Değişen pek bir şey yoktu. Tek değişen gerçek ise gazetecilerin tutumuydu. Dün Nokta Dergisi baskınını eleştiren kalemlerin çoğu, bugün iktidar emriyle gazete- televizyon baskınını alkışlıyordu. Kendini “liberal” zanneden bazı kalemler, dün söylediklerini ve yazdıklarını unutmuşçasına baskını övüyor, hukuksuz eyleme gerekçe bulmaya çalışıyorlardı.

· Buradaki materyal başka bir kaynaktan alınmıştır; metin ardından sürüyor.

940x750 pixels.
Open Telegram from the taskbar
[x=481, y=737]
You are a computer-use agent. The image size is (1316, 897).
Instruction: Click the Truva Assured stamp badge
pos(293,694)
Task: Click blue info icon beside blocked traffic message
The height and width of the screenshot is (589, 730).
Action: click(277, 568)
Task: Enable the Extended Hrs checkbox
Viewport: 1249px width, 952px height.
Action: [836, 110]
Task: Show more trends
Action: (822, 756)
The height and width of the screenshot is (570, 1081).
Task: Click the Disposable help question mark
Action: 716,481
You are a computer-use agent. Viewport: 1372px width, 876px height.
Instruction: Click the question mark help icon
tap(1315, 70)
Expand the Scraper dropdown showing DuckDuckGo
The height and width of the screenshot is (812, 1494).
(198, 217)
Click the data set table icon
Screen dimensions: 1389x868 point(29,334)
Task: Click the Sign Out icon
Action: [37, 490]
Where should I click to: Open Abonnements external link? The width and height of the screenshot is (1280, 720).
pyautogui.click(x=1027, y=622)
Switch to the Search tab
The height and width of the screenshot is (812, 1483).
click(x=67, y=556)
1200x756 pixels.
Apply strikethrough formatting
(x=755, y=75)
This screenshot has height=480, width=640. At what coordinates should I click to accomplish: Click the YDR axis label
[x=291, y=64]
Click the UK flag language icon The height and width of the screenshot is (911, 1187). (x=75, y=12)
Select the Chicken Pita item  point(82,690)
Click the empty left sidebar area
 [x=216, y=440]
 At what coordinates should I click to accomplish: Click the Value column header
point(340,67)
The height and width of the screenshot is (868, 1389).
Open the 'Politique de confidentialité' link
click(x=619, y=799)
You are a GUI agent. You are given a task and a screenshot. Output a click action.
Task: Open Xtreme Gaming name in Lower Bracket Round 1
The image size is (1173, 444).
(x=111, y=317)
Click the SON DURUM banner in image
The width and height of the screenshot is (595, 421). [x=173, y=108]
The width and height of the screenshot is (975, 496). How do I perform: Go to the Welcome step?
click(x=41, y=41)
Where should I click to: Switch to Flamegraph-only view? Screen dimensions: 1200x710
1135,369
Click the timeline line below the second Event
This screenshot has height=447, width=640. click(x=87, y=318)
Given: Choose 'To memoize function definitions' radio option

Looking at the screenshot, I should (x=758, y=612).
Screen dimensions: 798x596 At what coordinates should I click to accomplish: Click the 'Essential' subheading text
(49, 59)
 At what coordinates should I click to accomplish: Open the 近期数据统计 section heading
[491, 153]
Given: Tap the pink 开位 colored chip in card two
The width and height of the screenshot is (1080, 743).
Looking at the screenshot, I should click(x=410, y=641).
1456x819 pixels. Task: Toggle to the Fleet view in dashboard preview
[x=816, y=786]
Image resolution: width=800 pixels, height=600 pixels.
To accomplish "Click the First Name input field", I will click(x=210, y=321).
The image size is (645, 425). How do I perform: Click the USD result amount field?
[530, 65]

Dün yaşananları Cemaat- iktidar kavgası olarak görmek, yarınları anlamamak demek. Bu yaşadığımız faşizmin ayak sesleri. Bu köşede yıllar önce MİT Yasası’yla birlikte ‘el muhaberat’ devletine doğru gittiğimizi yazdım. O gün gülümseyenler, bugün yazdıklarımın ne kadar doğru olduğunu söylüyor.
Yaşadıklarımıza rağmen, iktidar dün harakiri yaptı. Geçmiş olsun yandaşlar.